The public’s thirst for wearable gadgetry has been fuelled by concept videos showing a walk to work reimagined as a first-person shooter and commentators predicting bold new AR-based genres.
One studio that is closer than most to knowing the answer is AMA, the French developer of Glass game Escape, which enjoyed much attention at this year’s GDC Europe and Gamescom.
The game is by necessity a simple creation; something of a hybrid of arcade icon Frogger and tabletop classic peg solitaire. Escape is controlled through Glass’ touch sensitive side panel, and offers just a glimpse of what might be possible with hardware you can wear.
Escape’s status as the first Google Glass game is difficult to establish when the hardware is yet to enjoy a true consumer release; BrickSimple’s GlassBattle, for example, was shown before Escape, but ‘release date’ rarely means much on tech still in development.
What does matter is that AMA has made a Glass game, and that puts them in extremely limited company. Indeed, their unit is one of only a handful in Europe outside of Google’s laboratories. What’s more, along with Escape, they have another three Glass games and app prototypes underway.
“Wearable technology is by itself very exciting,” offers AMA’s head of production Guillaume Campion. “And this is just the beginning. Google Glass is a great platform to start with. Even if the design and the interface are very new and innovative, the hardware and the fact that it runs on Ice Cream Sandwich are pretty common.

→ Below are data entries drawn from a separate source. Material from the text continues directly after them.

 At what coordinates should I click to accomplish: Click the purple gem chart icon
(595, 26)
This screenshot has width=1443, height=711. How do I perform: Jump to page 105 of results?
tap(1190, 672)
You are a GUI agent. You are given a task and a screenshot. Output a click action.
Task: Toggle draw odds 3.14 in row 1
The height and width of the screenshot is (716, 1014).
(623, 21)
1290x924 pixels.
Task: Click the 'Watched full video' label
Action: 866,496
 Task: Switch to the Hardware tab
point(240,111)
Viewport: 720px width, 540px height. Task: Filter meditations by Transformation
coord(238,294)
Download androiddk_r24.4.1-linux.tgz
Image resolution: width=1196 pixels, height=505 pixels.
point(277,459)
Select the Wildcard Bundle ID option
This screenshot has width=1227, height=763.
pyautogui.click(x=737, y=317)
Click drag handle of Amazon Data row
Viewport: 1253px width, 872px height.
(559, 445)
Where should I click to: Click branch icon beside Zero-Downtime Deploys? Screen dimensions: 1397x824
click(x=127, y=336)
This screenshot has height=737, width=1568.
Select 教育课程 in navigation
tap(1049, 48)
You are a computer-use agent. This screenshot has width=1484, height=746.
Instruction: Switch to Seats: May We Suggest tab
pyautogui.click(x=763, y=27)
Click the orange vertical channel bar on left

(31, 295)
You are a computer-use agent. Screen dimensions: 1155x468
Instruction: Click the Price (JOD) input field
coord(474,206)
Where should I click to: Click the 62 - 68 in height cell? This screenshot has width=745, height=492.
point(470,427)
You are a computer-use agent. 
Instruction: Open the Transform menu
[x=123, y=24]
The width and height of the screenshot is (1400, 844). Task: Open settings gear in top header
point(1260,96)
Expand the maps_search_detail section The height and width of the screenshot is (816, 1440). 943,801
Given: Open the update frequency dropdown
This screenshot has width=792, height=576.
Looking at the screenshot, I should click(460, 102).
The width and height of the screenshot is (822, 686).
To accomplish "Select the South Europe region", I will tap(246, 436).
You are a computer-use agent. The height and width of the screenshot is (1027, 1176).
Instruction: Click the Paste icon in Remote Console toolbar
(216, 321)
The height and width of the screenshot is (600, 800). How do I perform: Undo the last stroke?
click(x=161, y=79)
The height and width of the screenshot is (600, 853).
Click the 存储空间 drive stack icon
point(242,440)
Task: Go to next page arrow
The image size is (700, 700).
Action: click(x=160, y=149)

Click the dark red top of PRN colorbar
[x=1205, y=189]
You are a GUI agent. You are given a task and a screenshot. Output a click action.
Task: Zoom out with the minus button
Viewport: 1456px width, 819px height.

“This is really a key point that allows us to focus on what is major, [for example], the user interface display. As a games developer, we love to brainstorm about new gameplay, new game mechanics, so working on such a new device is definitely the kind of challenge we look forward to when choosing to work in this industry.”
The future of Google Glass could revolutionise the gaming industry as we know it depending on how widely accepted it becomes.